Loogle searches Lean and Mathlib definitions and theorems.

You can use Loogle from within the Lean4 VSCode language extension using the Loogle command from the command palette. You can also try the #loogle command from LeanSearchClient, the CLI version, the Loogle VS Code extension, the lean.nvim integration or the Zulip bot.

Usage

Loogle finds definitions and lemmas in various ways:

By constant:
🔍 Real.sin
finds all lemmas whose statement somehow mentions the sine function.
By lemma name substring:
🔍 "differ"
finds all lemmas that have "differ" somewhere in their lemma name.
By subexpression:
🔍 _ * (_ ^ _)
finds all lemmas whose statements somewhere include a product where the second argument is raised to some power.

The pattern can also be non-linear, as in
🔍 Real.sqrt ?a * Real.sqrt ?a

If the pattern has parameters, they are matched in any order. Both of these will find List.map:
🔍 (?a -> ?b) -> List ?a -> List ?b
🔍 List ?a -> (?a -> ?b) -> List ?b
By main conclusion:
🔍 |- tsum _ = _ * tsum _
finds all lemmas where the conclusion (the subexpression to the right of all → and ∀) has the given shape.

As before, if the pattern has parameters, they are matched against the hypotheses of the lemma in any order; for example,
🔍 |- _ < _ → tsum _ < tsum _
will find tsum_lt_tsum even though the hypothesis f i < g i is not the last.
|---|
• [Given task 1]:
Echo the rows that open with the line containing "You are a computer-use agent. 1016x623" and close with the line containing "pos(1403,91)", including both of those lines. Leave the pictures out.
The rows come from a different source than the passage on Loogle.

• [Supplied information]:
|---|
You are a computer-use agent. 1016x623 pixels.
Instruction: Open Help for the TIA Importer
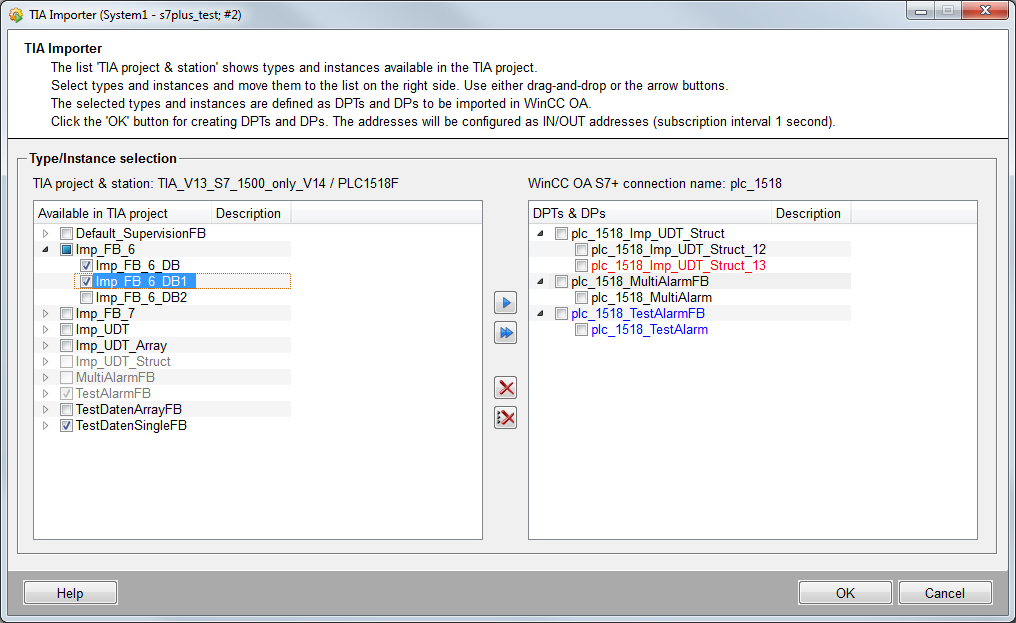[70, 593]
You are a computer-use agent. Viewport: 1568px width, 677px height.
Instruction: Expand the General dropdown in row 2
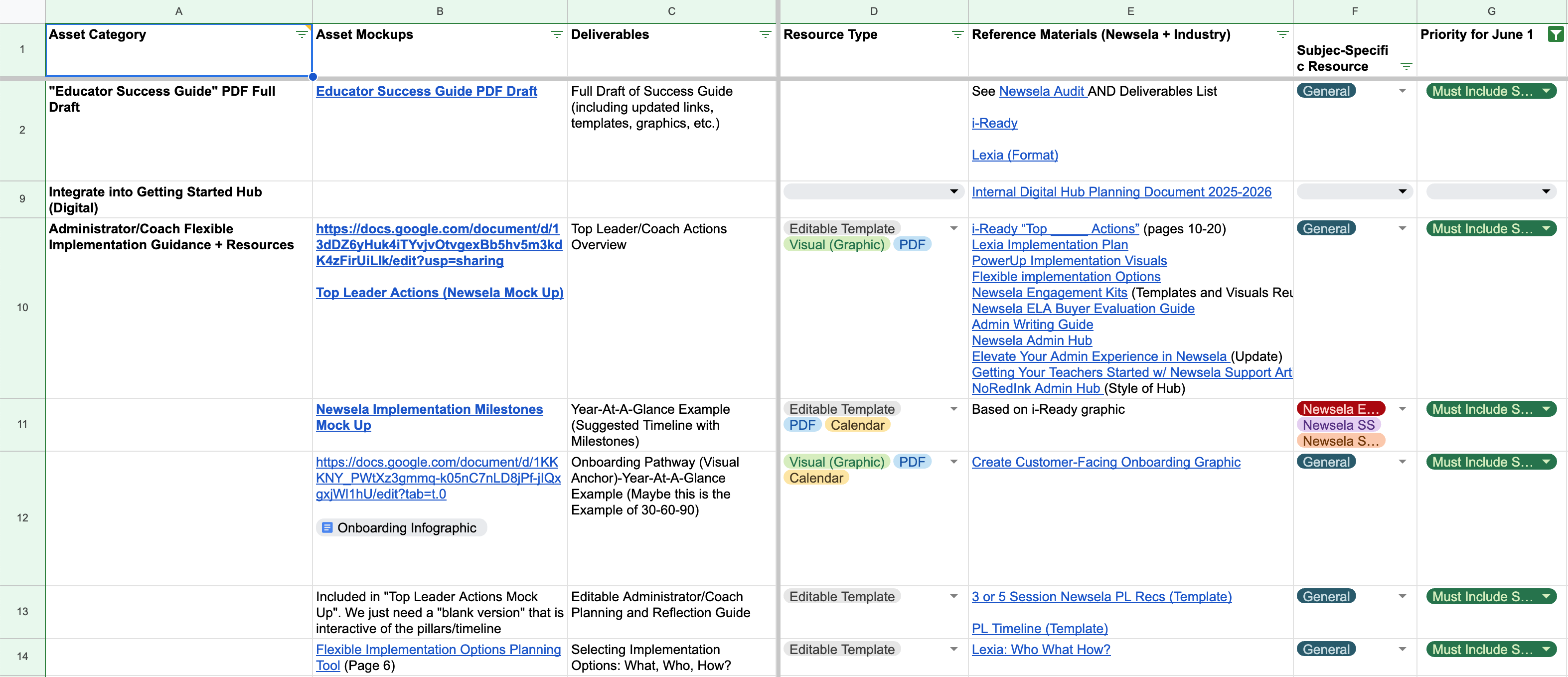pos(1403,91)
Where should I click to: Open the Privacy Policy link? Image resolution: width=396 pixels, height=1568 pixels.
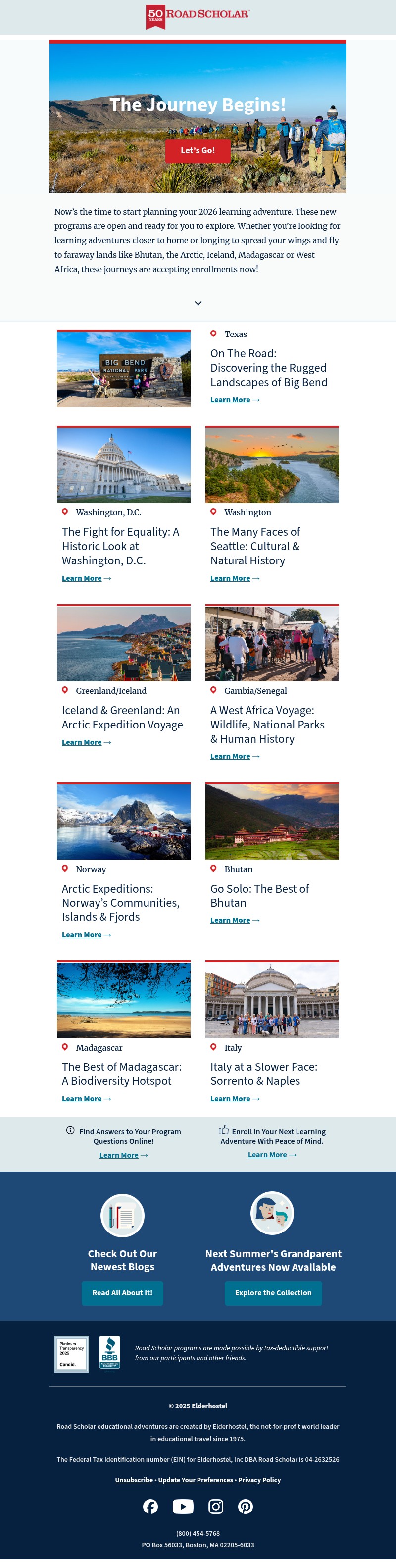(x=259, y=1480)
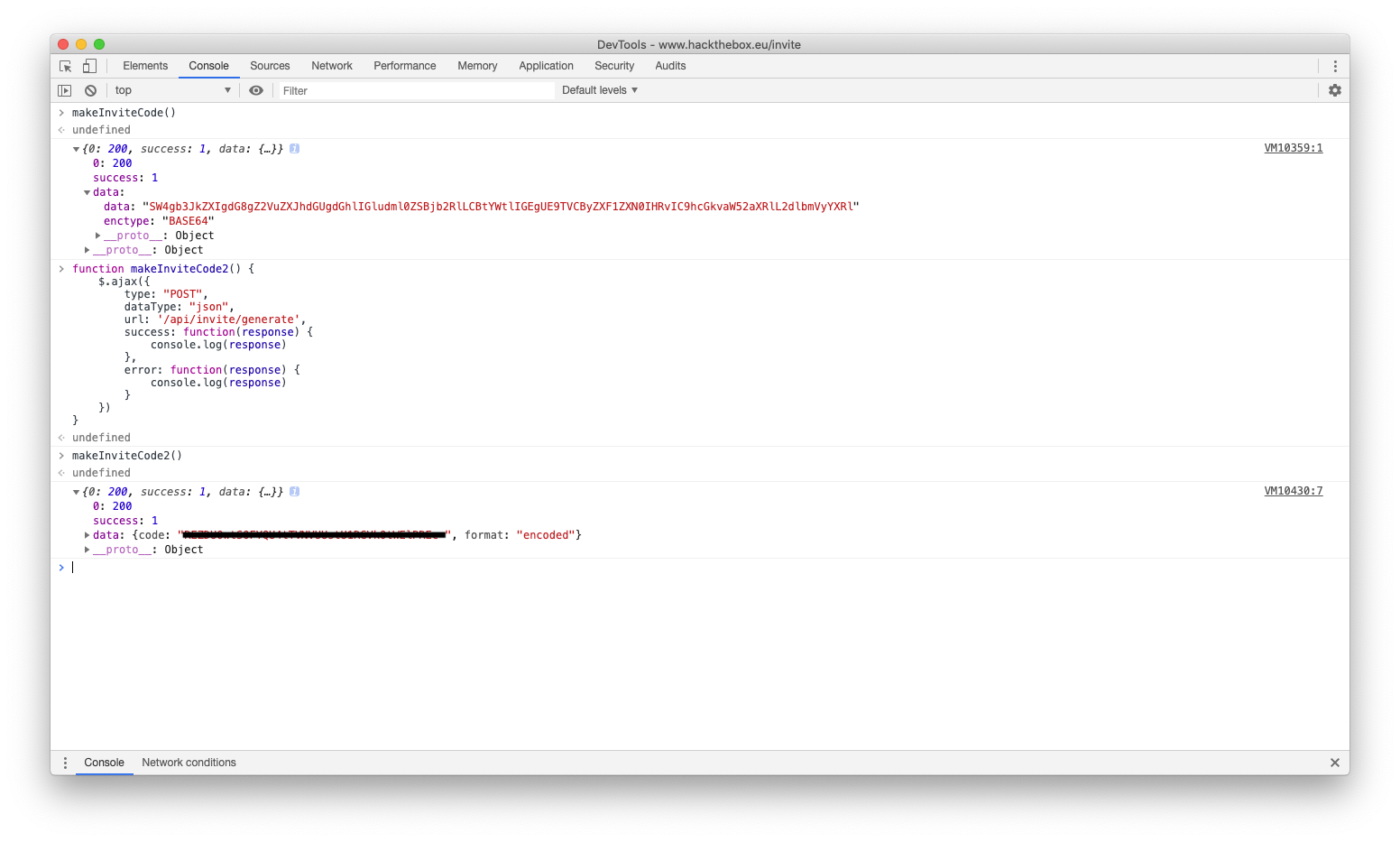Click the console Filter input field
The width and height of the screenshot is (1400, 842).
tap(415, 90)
|---|
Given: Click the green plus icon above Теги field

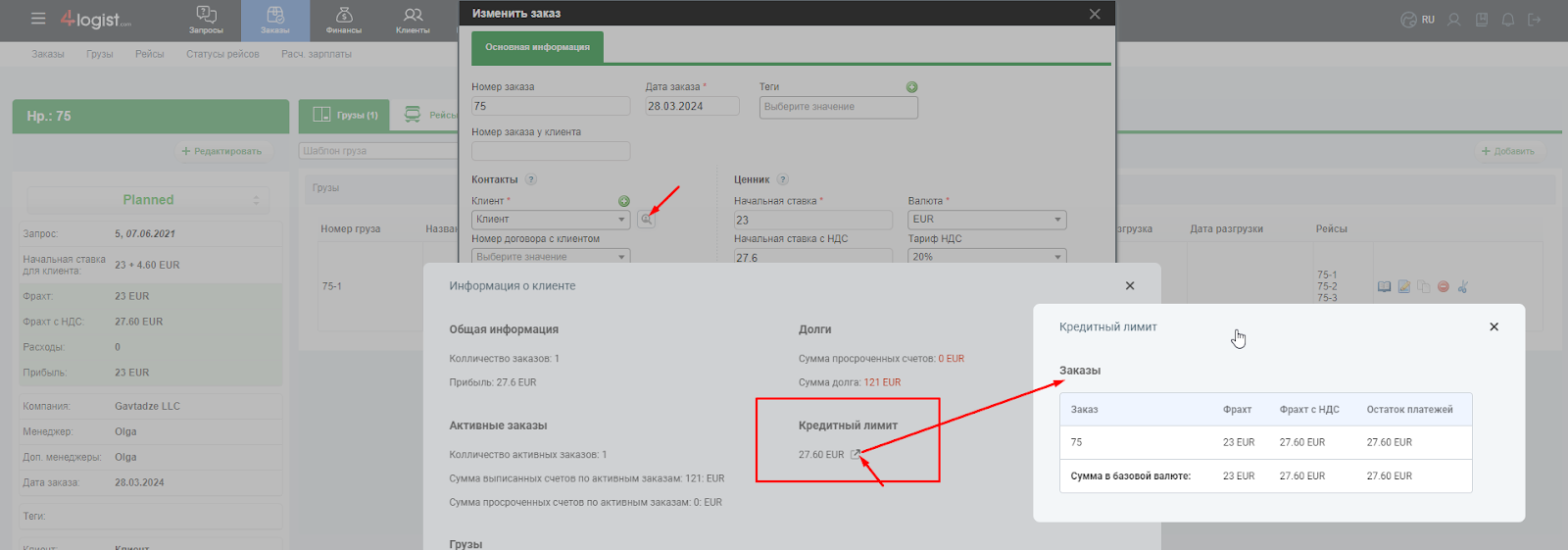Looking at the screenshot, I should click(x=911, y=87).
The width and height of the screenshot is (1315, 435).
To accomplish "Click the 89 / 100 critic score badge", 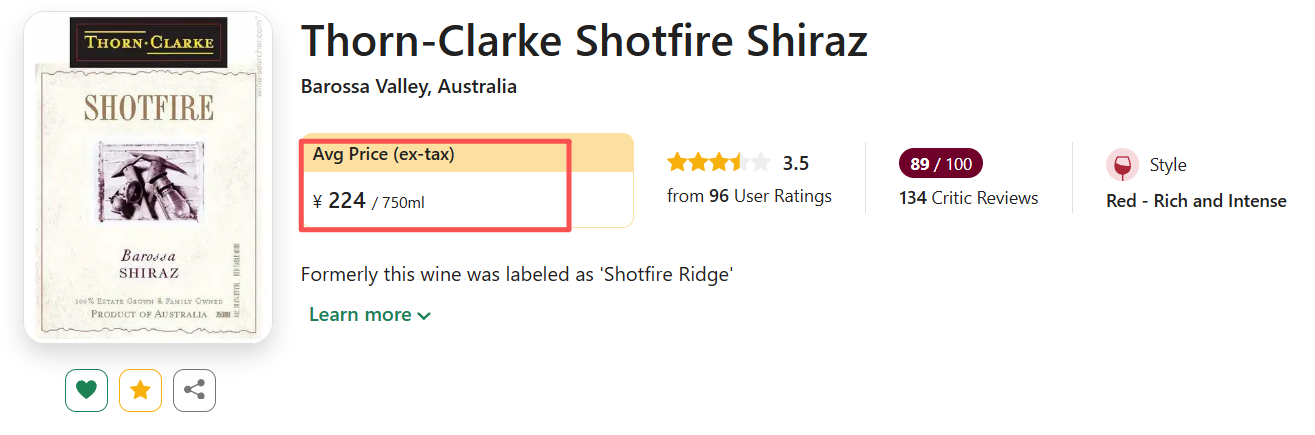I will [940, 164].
|---|
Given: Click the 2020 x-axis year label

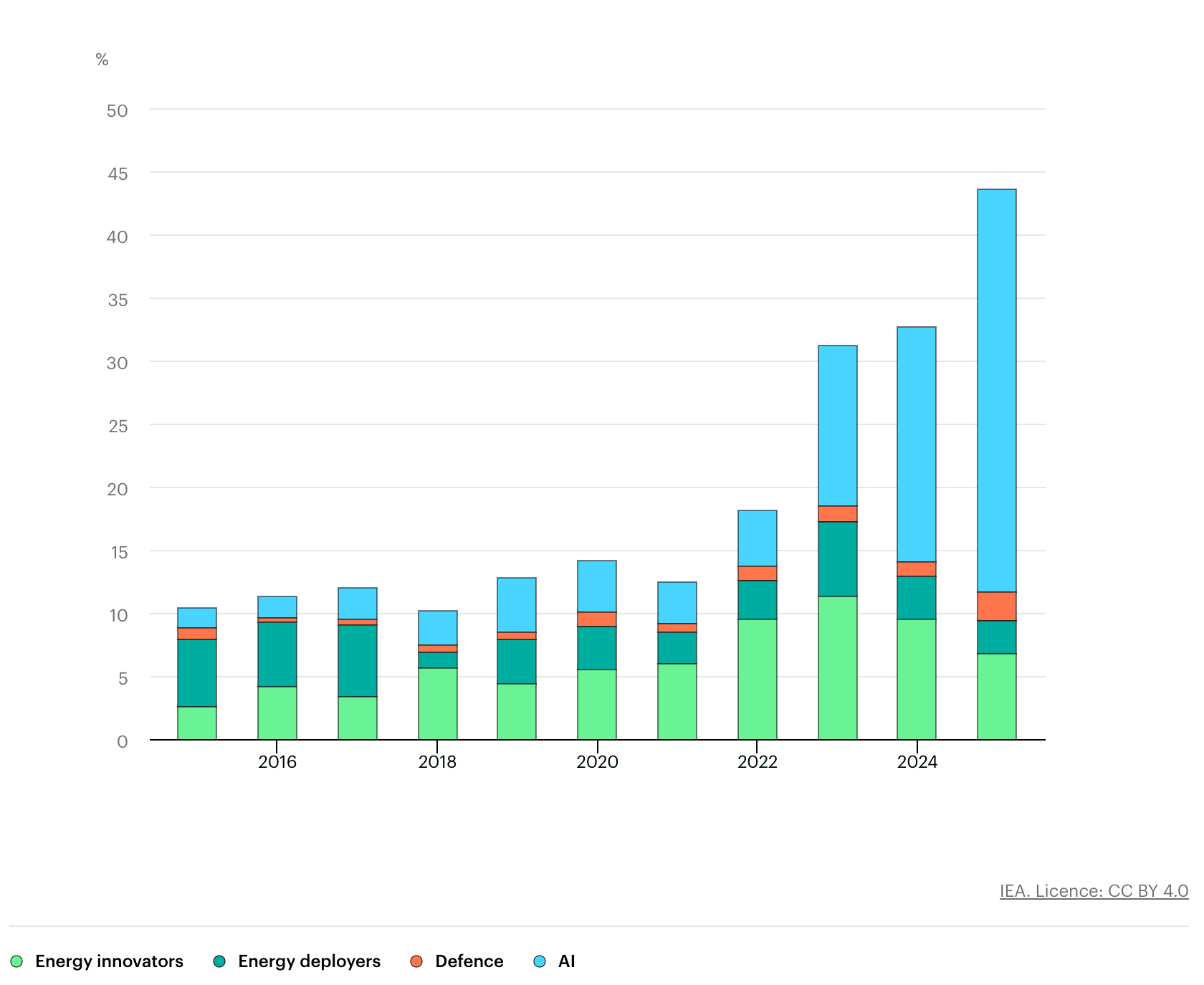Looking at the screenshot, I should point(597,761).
|---|
• [Given task 2]:
Carry on the passage on Loogle from the point where it stops.

• [Written response 1]:
You are a computer-use agent. 1016x623 pixels.
Instruction: Open Help for the TIA Importer
[70, 593]
You are a computer-use agent. Viewport: 1568px width, 677px height.
Instruction: Expand the General dropdown in row 2
pos(1403,91)

• [Written response 2]:
You can filter for definitions vs theorems: Using ⊢ (_ : Type _) finds all definitions which provide data while ⊢ (_ : Prop) finds all theorems (and definitions of proofs).

If you pass more than one such search filter, separated by commas Loogle will return lemmas which match all of them. The search
🔍 Real.sin, "two", tsum, _ * _, _ ^ _, |- _ < _ → _
would find all lemmas which mention the constants Real.sin and tsum, have "two" as a substring of the lemma name, include a product and a power somewhere in the type, and have a hypothesis of the form _ < _ (if there were any such lemmas). Metavariables (?a) are assigned independently in each filter.

The #lucky button will directly send you to the documentation of the first hit.

Source code

You can find the source code for this service at https://github.com/nomeata/loogle. The https://loogle.lean-lang.org/ service is provided by the Lean FRO. Please review the Lean FRO Terms of Use and Privacy Policy.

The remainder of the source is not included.